WORK INSTRUCTIONS:
From the line with "Task: Select the timestamp" through the line with "Given: Expand Ethernet", inclusive, return each line of the data below exactly and leave the rest out.

Stored records:
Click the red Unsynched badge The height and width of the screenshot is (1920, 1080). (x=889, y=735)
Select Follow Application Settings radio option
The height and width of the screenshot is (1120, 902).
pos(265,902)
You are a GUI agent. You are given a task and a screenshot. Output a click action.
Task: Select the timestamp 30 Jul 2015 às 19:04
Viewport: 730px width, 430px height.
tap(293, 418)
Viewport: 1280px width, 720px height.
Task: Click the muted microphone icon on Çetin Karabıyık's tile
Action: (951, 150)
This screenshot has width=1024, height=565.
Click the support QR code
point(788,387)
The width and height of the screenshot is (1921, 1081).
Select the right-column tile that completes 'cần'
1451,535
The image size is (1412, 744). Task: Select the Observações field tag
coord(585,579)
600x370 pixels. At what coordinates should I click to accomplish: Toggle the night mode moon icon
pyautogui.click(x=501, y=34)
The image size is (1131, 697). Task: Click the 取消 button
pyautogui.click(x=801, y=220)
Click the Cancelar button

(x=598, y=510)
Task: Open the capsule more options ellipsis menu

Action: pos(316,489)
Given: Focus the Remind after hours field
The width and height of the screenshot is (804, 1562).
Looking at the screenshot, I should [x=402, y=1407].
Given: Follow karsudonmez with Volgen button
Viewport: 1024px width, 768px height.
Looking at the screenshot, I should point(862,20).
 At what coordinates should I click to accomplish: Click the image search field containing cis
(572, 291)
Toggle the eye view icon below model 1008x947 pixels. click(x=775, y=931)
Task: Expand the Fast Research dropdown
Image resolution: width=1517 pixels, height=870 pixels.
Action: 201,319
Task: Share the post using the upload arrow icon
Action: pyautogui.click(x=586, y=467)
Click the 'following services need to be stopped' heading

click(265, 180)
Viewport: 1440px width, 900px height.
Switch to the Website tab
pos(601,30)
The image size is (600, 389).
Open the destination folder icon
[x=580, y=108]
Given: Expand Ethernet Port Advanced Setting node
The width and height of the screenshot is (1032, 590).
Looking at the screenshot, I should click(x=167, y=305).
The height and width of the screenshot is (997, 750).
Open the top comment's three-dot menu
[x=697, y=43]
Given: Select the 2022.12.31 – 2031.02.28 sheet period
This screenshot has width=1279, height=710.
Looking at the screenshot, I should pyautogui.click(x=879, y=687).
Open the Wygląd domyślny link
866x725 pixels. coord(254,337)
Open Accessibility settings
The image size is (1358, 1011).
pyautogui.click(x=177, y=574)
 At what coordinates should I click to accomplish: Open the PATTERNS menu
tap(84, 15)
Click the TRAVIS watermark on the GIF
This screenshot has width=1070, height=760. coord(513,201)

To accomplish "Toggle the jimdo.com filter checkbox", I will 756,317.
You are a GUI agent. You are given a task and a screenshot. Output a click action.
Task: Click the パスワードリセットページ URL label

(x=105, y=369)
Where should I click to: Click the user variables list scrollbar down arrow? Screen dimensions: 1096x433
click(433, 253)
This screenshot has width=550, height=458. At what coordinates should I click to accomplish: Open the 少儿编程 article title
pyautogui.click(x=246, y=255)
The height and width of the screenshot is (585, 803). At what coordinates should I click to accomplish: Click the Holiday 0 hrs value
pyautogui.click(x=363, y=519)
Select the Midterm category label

EXERCISE RESPONSE:
Task: Select the timestamp 30 Jul 2015 às 19:04
Viewport: 730px width, 430px height.
tap(293, 418)
Viewport: 1280px width, 720px height.
Task: Click the muted microphone icon on Çetin Karabıyık's tile
Action: (951, 150)
This screenshot has width=1024, height=565.
Click the support QR code
point(788,387)
The width and height of the screenshot is (1921, 1081).
Select the right-column tile that completes 'cần'
1451,535
The image size is (1412, 744). Task: Select the Observações field tag
coord(585,579)
600x370 pixels. At what coordinates should I click to accomplish: Toggle the night mode moon icon
pyautogui.click(x=501, y=34)
The image size is (1131, 697). Task: Click the 取消 button
pyautogui.click(x=801, y=220)
Click the Cancelar button

(x=598, y=510)
Task: Open the capsule more options ellipsis menu

Action: pos(316,489)
Given: Focus the Remind after hours field
The width and height of the screenshot is (804, 1562).
Looking at the screenshot, I should [x=402, y=1407].
Given: Follow karsudonmez with Volgen button
Viewport: 1024px width, 768px height.
Looking at the screenshot, I should point(862,20).
 At what coordinates should I click to accomplish: Click the image search field containing cis
(572, 291)
Toggle the eye view icon below model 1008x947 pixels. click(x=775, y=931)
Task: Expand the Fast Research dropdown
Image resolution: width=1517 pixels, height=870 pixels.
Action: 201,319
Task: Share the post using the upload arrow icon
Action: pyautogui.click(x=586, y=467)
Click the 'following services need to be stopped' heading

click(265, 180)
Viewport: 1440px width, 900px height.
Switch to the Website tab
pos(601,30)
The image size is (600, 389).
Open the destination folder icon
[x=580, y=108]
Given: Expand Ethernet Port Advanced Setting node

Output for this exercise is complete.